(Data provided)
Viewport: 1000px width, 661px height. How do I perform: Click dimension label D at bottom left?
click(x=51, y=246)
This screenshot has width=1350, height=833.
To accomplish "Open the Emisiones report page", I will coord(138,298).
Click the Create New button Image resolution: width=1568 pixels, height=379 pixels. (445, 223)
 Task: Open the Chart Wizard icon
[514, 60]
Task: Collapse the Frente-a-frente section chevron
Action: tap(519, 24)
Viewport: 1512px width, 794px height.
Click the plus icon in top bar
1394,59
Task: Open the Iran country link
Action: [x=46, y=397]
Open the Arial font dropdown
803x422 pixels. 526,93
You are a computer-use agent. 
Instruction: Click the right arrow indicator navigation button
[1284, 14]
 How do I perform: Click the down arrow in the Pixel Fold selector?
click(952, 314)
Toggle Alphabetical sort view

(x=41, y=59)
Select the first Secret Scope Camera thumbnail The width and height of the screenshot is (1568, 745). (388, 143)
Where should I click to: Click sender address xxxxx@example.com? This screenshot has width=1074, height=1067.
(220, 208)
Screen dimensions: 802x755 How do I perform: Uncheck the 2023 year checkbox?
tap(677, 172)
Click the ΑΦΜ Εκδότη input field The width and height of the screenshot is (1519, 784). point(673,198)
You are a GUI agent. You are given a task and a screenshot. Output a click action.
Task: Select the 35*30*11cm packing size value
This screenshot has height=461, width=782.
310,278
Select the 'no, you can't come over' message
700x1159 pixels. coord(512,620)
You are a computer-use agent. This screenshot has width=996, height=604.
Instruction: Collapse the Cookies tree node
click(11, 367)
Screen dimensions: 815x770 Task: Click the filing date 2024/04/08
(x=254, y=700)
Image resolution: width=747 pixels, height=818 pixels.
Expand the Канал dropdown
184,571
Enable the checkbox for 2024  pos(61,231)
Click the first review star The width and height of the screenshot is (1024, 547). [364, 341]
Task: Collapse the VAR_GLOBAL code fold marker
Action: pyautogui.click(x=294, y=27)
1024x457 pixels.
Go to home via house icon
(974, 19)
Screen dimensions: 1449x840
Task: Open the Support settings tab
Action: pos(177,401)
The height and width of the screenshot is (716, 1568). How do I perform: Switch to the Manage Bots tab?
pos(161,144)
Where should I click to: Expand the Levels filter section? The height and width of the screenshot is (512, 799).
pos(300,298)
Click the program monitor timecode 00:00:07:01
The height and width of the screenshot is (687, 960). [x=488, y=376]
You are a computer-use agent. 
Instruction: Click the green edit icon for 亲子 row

(Task instructions) The full listing needs to be output again, exactly as it reads.

(Response below)
Viewport: 1000px width, 661px height. How do I perform: Click dimension label D at bottom left?
click(x=51, y=246)
This screenshot has width=1350, height=833.
To accomplish "Open the Emisiones report page", I will coord(138,298).
Click the Create New button Image resolution: width=1568 pixels, height=379 pixels. (445, 223)
 Task: Open the Chart Wizard icon
[514, 60]
Task: Collapse the Frente-a-frente section chevron
Action: tap(519, 24)
Viewport: 1512px width, 794px height.
Click the plus icon in top bar
1394,59
Task: Open the Iran country link
Action: [x=46, y=397]
Open the Arial font dropdown
803x422 pixels. 526,93
You are a computer-use agent. 
Instruction: Click the right arrow indicator navigation button
[1284, 14]
 How do I perform: Click the down arrow in the Pixel Fold selector?
click(952, 314)
Toggle Alphabetical sort view

(x=41, y=59)
Select the first Secret Scope Camera thumbnail The width and height of the screenshot is (1568, 745). (388, 143)
Where should I click to: Click sender address xxxxx@example.com? This screenshot has width=1074, height=1067.
(220, 208)
Screen dimensions: 802x755 How do I perform: Uncheck the 2023 year checkbox?
tap(677, 172)
Click the ΑΦΜ Εκδότη input field The width and height of the screenshot is (1519, 784). point(673,198)
You are a GUI agent. You are given a task and a screenshot. Output a click action.
Task: Select the 35*30*11cm packing size value
This screenshot has height=461, width=782.
310,278
Select the 'no, you can't come over' message
700x1159 pixels. coord(512,620)
You are a computer-use agent. This screenshot has width=996, height=604.
Instruction: Collapse the Cookies tree node
click(11, 367)
Screen dimensions: 815x770 Task: Click the filing date 2024/04/08
(x=254, y=700)
Image resolution: width=747 pixels, height=818 pixels.
Expand the Канал dropdown
184,571
Enable the checkbox for 2024  pos(61,231)
Click the first review star The width and height of the screenshot is (1024, 547). [364, 341]
Task: Collapse the VAR_GLOBAL code fold marker
Action: pyautogui.click(x=294, y=27)
1024x457 pixels.
Go to home via house icon
(974, 19)
Screen dimensions: 1449x840
Task: Open the Support settings tab
Action: pos(177,401)
The height and width of the screenshot is (716, 1568). How do I perform: Switch to the Manage Bots tab?
pos(161,144)
Where should I click to: Expand the Levels filter section? The height and width of the screenshot is (512, 799).
pos(300,298)
Click the program monitor timecode 00:00:07:01
The height and width of the screenshot is (687, 960). [x=488, y=376]
You are a computer-use agent. 
Instruction: Click the green edit icon for 亲子 row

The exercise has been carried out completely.